The plan was to hold Mike I captive until halftime of the game the next day. But when John Stibbs - Tulane's dean of students - was summoned to see Mike I, who had been hidden by his kidnappers behind some barracks on campus, he told them Mike I should be taken to a safe place off campus.
James and Riess drove to Riess's house, parked the cage in the garage, and went to bed. Riess's father woke up at 2:00 AM and asked his son to go outside and see why the dogs were barking. "Because there is atiger in the garage," his son explained.
"Have you been drinking?" asked his dad before the entire Riess family rushed out of bed to see the tiger.
Several hours later, the police showed up at Riess's house and took in James and Riess for questioning. They weren't arrested and went to eat breakfast before the game, which ended in a 14-14 tie.
The following paragraphs are from the Baton Rouge Advocate the day after the game:
Present in all his splendor was Mike the tiger, mascot, who was stolen last night by a group of Tulanians from his Tiger guards. Mike was held in custody by Tulane for 12 hours or more but about 11:30 a. m. was returned to his LSU custodians. None the worse for his experience, Mike attended the game as usual in his cage with only a few traces of green paint on the sides of his cage to indicate his adventure. Olive and blue streamers which also decorated the cage during the hours it was hidden at an uptown garage had been removed. Dr. John H. Stibbs, director of student life at Tulane, turned the mascot over to a committee of LSU students, who in turn placed the tiger under the stadium with a heavy guard surrounding the cage.

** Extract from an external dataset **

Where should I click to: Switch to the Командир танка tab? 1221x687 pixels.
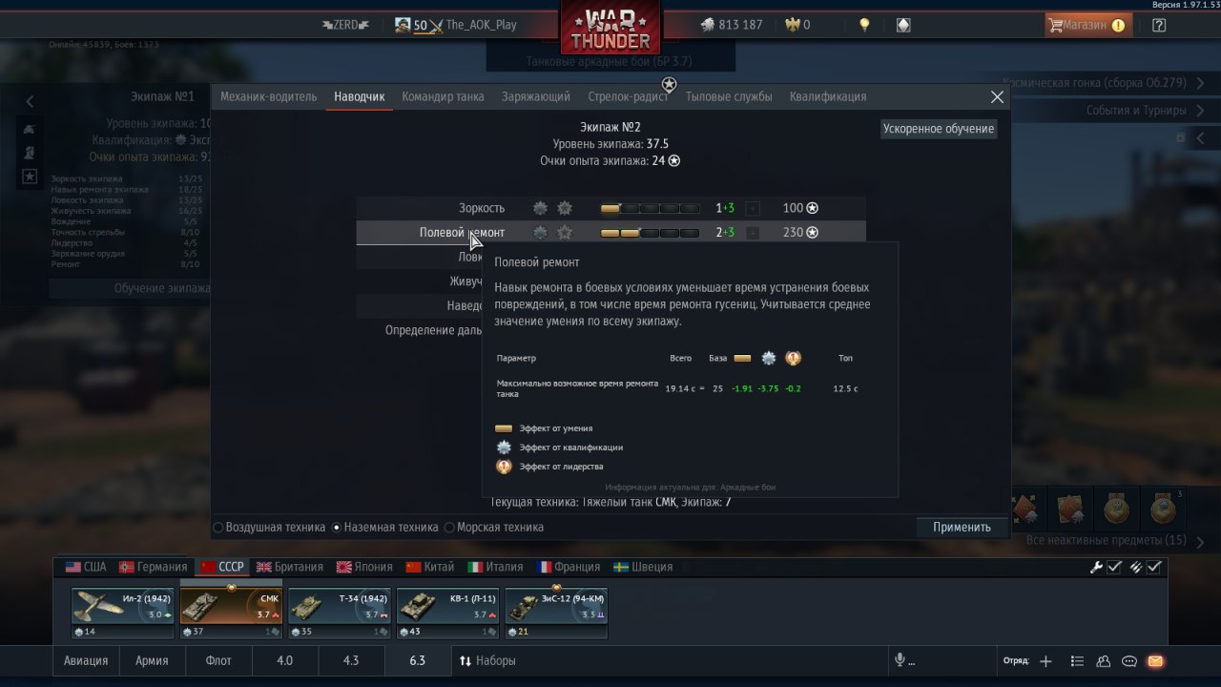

As Mike was pulled onto the playing field this afternoon minutes before the kickoff, a mighty roar from LSU fans greeted him. A cordon of New Orleans police surrounded the trailer and cage, remaining on duty through the game.
Across the stadium atop the Tulane student section, a giant sign in olive and blue proclaimed to the world that Mike's ransom was a Tulane victory - a victory, incidentally, which failed to materialize.